A lifetime ago, Ruth Stout wrote "How to have a green thumb without an aching back". I was in high school and spent some of my part time job money on the first hardcover book I ever bought. She inspired things I still do today.
Comment by Randall Smith on September 19, 2015 at 7:17am

We did get some rain overnight, but I haven't checked on how much. At least the ground is wet under the trees!

Daniel, please don't overdo it.  I sometimes wonder if you haven't "bit off more than you can chew". You know your limits, I suppose.

Comment by Daniel W on September 18, 2015 at 8:57am
Weve had it very hot and dry lately too. This summer was the hottest in history, in thus area. I think each garden and yard is a research station for the future. What worked before will give way to what will work tomorrow.

I go tired of watering so much. Next year there will be fewer trees in containers since the dry out so fast.

We are on a well which helps. I need to get the rain barrel set up again after moving it.

Barbara you are right to observe what does well and go with that. Herbs are great, lots of potential there.

I am collecting some vegetation for the compost pile. That will enrich some spot next year.

These days the work schedule is intense and my fatigue is sometimes overwhelming, soIm not trying too hard. It will pass and tomorrow always has something new.
Comment by Barbara Livingston on September 18, 2015 at 8:26am

Randall, you are not alone. I went through those feelings a week or so ago. Seems the things that failed to thrive looked even worse and everything else just dried and hot.  I too was wondering what had happened to all my enthusiasm of a few short months ago. I've decided to convert my little space to growing herbs and salvia as they are the things that have survived in a happy manner. Cool weather is coming and bringing rain! :)

Comment by Plinius on September 18, 2015 at 8:08am

It's very difficult to scrape your motivation together in such bad weather, Randall. I'd better post some rainclouds to you..

Comment by Randall Smith on September 18, 2015 at 7:55am

My garden just sits there, withering up in the heat and bone dry soil. Hand watering helps, but it's not the same as good ol' natural rainwater. In the spring, one can't help but be eager to get started. Now, it's the opposite. It all looks so ugly. I'm ashamed.

Comment by k.h. ky on September 13, 2015 at 7:57pm
Joan, credit goes to Daniel for letting us know about the weeds. He told me and he was right.
Comment by k.h. ky on September 13, 2015 at 12:15am
Wascally wabbitts. They eat two varieties of hostas l grow and many other things. Keeping them out is impossible. On the plus side they leave large amounts of fertilizer behind.

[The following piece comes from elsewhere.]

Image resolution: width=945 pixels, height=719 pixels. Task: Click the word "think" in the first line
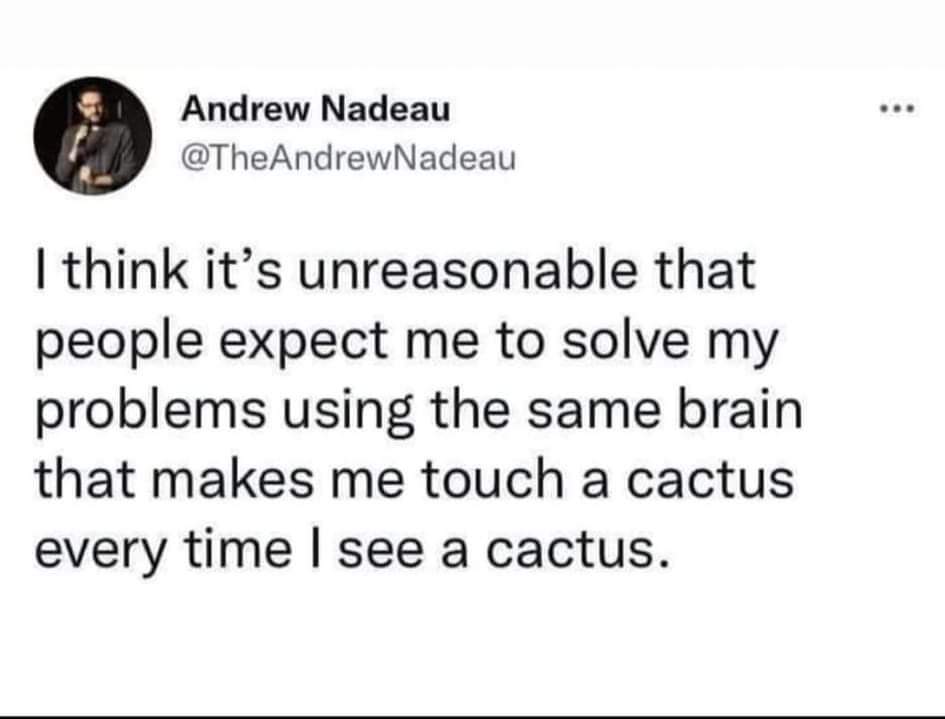113,272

Which is how l know it's wabbits!
Comment by Daniel W on September 12, 2015 at 11:20pm

Our chickens get most kitchen scraps and a lot of pulled weeds.  They love dandelions and bean plants.  I prune off big grape vines with succulent stem and leaves.  They love those too. 

Our deer are not deterred by human hair, dog hair, dog poop, human urine, soap.  The only thing that works is to fence in each fruit tree, and make fences for each raised bed.  The fencing is awkward, inconvenient, and ugly, but it lets me have lots of things I could not otherwise have.

The next project on my mind is to make short chicken-wire tops for some of the raised beds.  I did have some with hoops of PVC pipe, but that is awkward, brittle, and doesn't last.  I want to make wooden frames from 2 X 2 's, put in some cross-bars, and maybe hinge them to the raised beds so I can just raise them.  I think that would be great for greens, strawberries, onions - which either deer or rabbits seem to love in winter - and other low plants.  Maybe bush beans too.

Comment by Joan Denoo on September 12, 2015 at 4:22pm

Kathy, chickens love weed seeds?! At last, a way to digest weed seeds. 

I understand what you mean about grandchildren. My granddaughter is a controlling sergeant and I remind her that life is too short to attempt to control others.